George Monbiot

A question of faith | 10 December 2011

What would it take to convince you that Nils-Axel Mörner’s arguments on sea levels are not scientifically credible?

What would it take to convince you that Nils-Axel Mörner’s arguments on sea levels are not scientifically credible?

If people are committed to an unscientific position, no evidence or argument will shake them out of it. Whether they subscribe to AIDS denial, excessive fear of radiation, vaccine scaremongering, homeopathy or creationism, they tend to demand impossible standards of proof from their opponents but to accept any old rubbish that supports their beliefs.

So if you are among those who reject the vast weight of scientific evidence for manmade climate change, I don’t expect this article to persuade you. Ask yourself what it would take to change your mind. If tens of thousands of peer-reviewed papers, against a tiny handful supporting your position; basic physics, demonstrable in a lab; instrumental temperature records spanning 150 years and much else on these lines can’t sway you, what could?

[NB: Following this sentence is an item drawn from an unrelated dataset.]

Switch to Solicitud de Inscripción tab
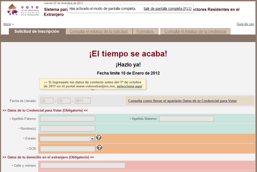The height and width of the screenshot is (172, 257). click(x=37, y=31)
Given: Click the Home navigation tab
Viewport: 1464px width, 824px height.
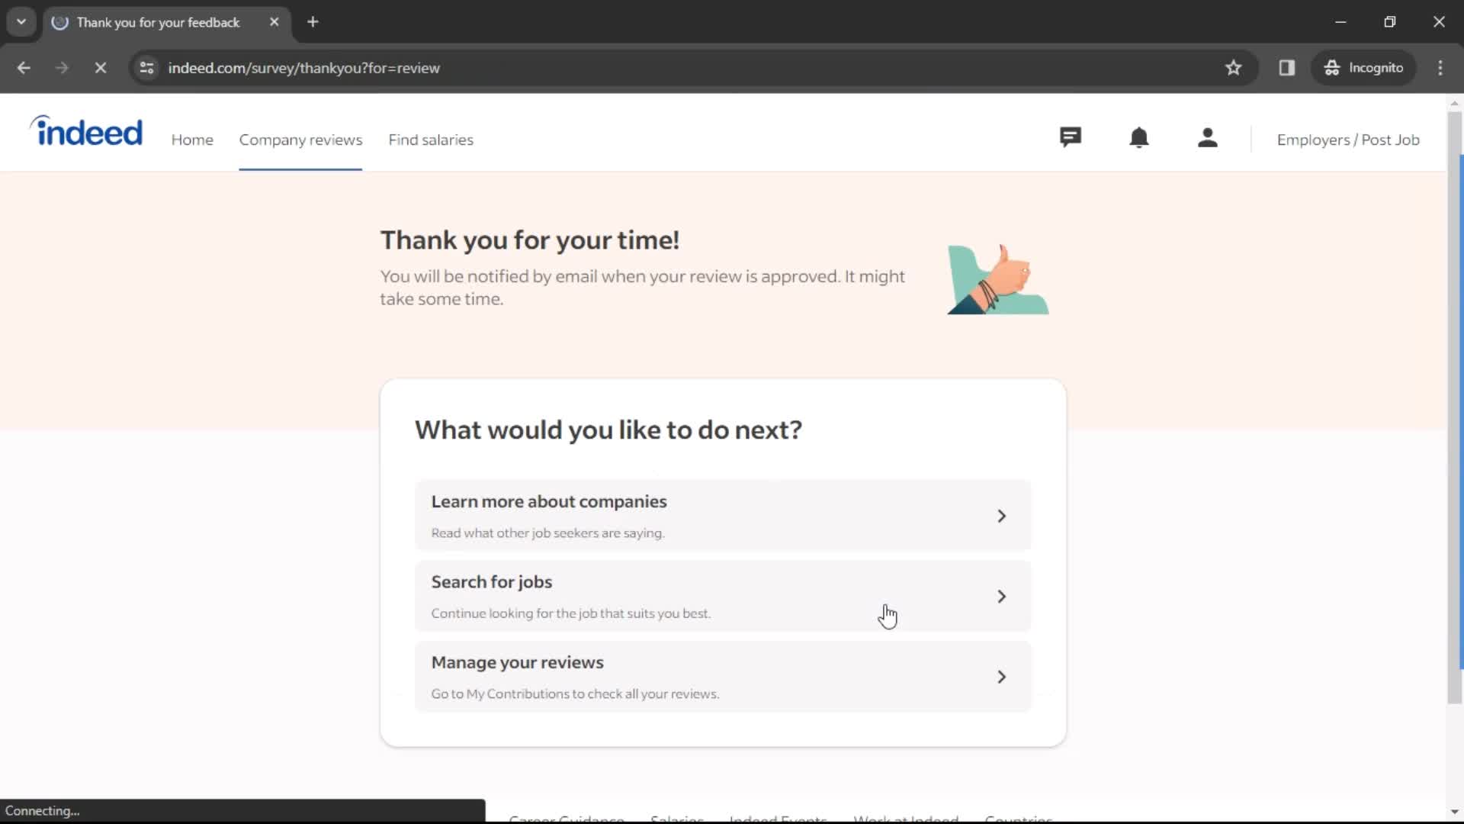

Conversely, which claims will you not accept? Do you believe that volcanoes produce more carbon dioxide than human beings? That the hockey-stick graph of global temperatures is a fake? That global warming is a conspiracy cooked up between governments and scientists? If none of the science persuades you, but you accept these groundless claims, your belief is likely to be a religious one, by which I mean unamenable to refutation.

So demonstrating in the pages of The Spectator that last week’s cover story was complete hogwash may be a waste of time for those whose minds are already made up. But I’ll do it anyway.

Extraordinary claims require extraordinary evidence. If someone maintains that he has overturned the entire canon of knowledge about global sea levels, derived from a massive database of readings from tidal gauges and satellites, he’d better have some powerful evidence for it, and he’d better publish it in the peer-reviewed scientific journals, where claims are assessed by people who know what they’re looking at.